C'est peut-être, Madame Auriol, sur cet aspect, que notre assertion d'un prétendu retour à l'absolutisme dans nos institutions pourrait être critiquée. Où serait aujourd'hui la grande fonction technico-économique justificative de notre monarchie absolue ?
Pas du tout. Vous ne vous trompez pas ! L'assignation à laquelle s'attache aujourd'hui notre monarchie absolue est d'une aussi considérable ampleur que l'organisation du drainage et de l'irrigation de la vallée du Nil, il y a 5000 ans, sous les grandes dynasties égyptiennes. Aujourd'hui, la tache est colossale : opérer la transmutation de notre appareil économique, administratif et législatif hérité de plusieurs siècles, du colbertisme louisquatorzien à la planification gaullienne des années 60, la transmutation en règne absolu de la Concurrence Libre et Non Faussée. Là réside le véritable absolu, celui dont au final est investi le Monarque d'aujourd'hui.
Madeleine Auriol, tout ceci nous amène bien loin des problèmes d'aujourd'hui, ceux qui tournent autour des questions de la sécurité nationale.
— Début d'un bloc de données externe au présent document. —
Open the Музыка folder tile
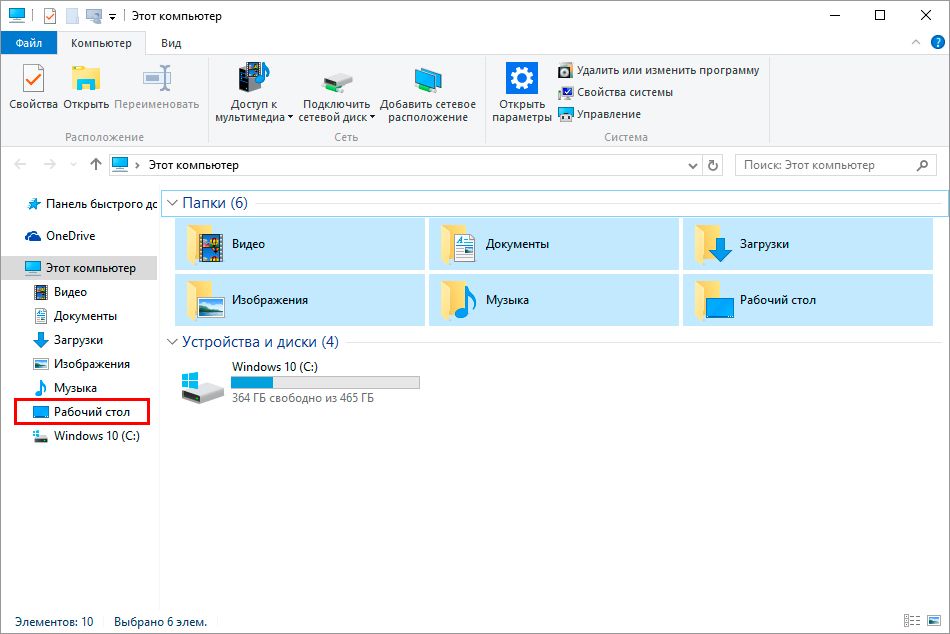tap(554, 300)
Ces questions n'ont en principe aucun lien, direct du moins, avec la loi de la Concurrence Libre et Non Faussée.
Pas du tout, chers amis. La thèse est maintenant connue, soyez gentils, remettez-vous là en tête, celle de La Stratégie du Choc de Naomi Klein.
(Naomi Klein développe la thèse, dans son ouvrage La Stratégie du Choc, la thèse d'un capitalisme du désastre. Selon elle, l'ultralibéralisme actuel, même s'il n'en est pas directement à l'origine, met sciemment à contribution crises et désastres pour substituer aux valeurs démocratiques et républicaines, la seule loi du marché et la barbarie de la spéculation.)
C'est dans les périodes qui suivent un grand traumatisme national, périodes de choc émotionnel, que se créent les opportunités les plus grandes, au stratège de les exploiter, pour installer hardiment des projets qui peinaient jusqu'alors à progresser.
La révision de la Constitution pourrait en être le moyen. Ne me demandez pas comment, mais gardez les yeux ouverts ! C'est le plus difficile en ce moment.
Madeleine Auriol, votre propos est inquiétant. Tout ceci est-il fatal ?
Non, chers amis. Ne baissez pas les bras. Toute absolue qu'elle soit, la Monarchie est, au final, limitée dans l'exécution. Car elle rencontre face à elle d'autres lois fondamentales, je dirais « coutumières » mais impératives, celles du « droit des gens ». Il faut les faire valoir et les faire vivre : droit au travail et droit de vivre de son travail ; droit au repos dominical ; droit à s'instruire, à s'informer, à s'associer, à critiquer ; droit à être soigné, non par l'achat, mais par la mise en commun ; droit enfin de sortir des sentiers battus, de ne pas pavoiser son balcon, de n'être ni un mouton de Panurge, ni une grenouille de Phèdre...
(Ranae regem petierunt (Phèdre) (Caius Julius Phaedrus, fabuliste latin, I° Siècle av. J-C). Ranae vagantes liberis paludibus, clamore magno regem petiere ab Jove : les grenouilles qui erraient en toute liberté dans leur marais, demandèrent à Jupiter, d'un grand cri, un Roi…)
Merci, Madeleine Auriol. Quelle plus lumineuse invitation à ce qui est toujours advenu, chaque fois qu'une nation s'affirme souveraine : se délivrer du Roi et se donner une Constitution. Non pas dictée, mais élaborée.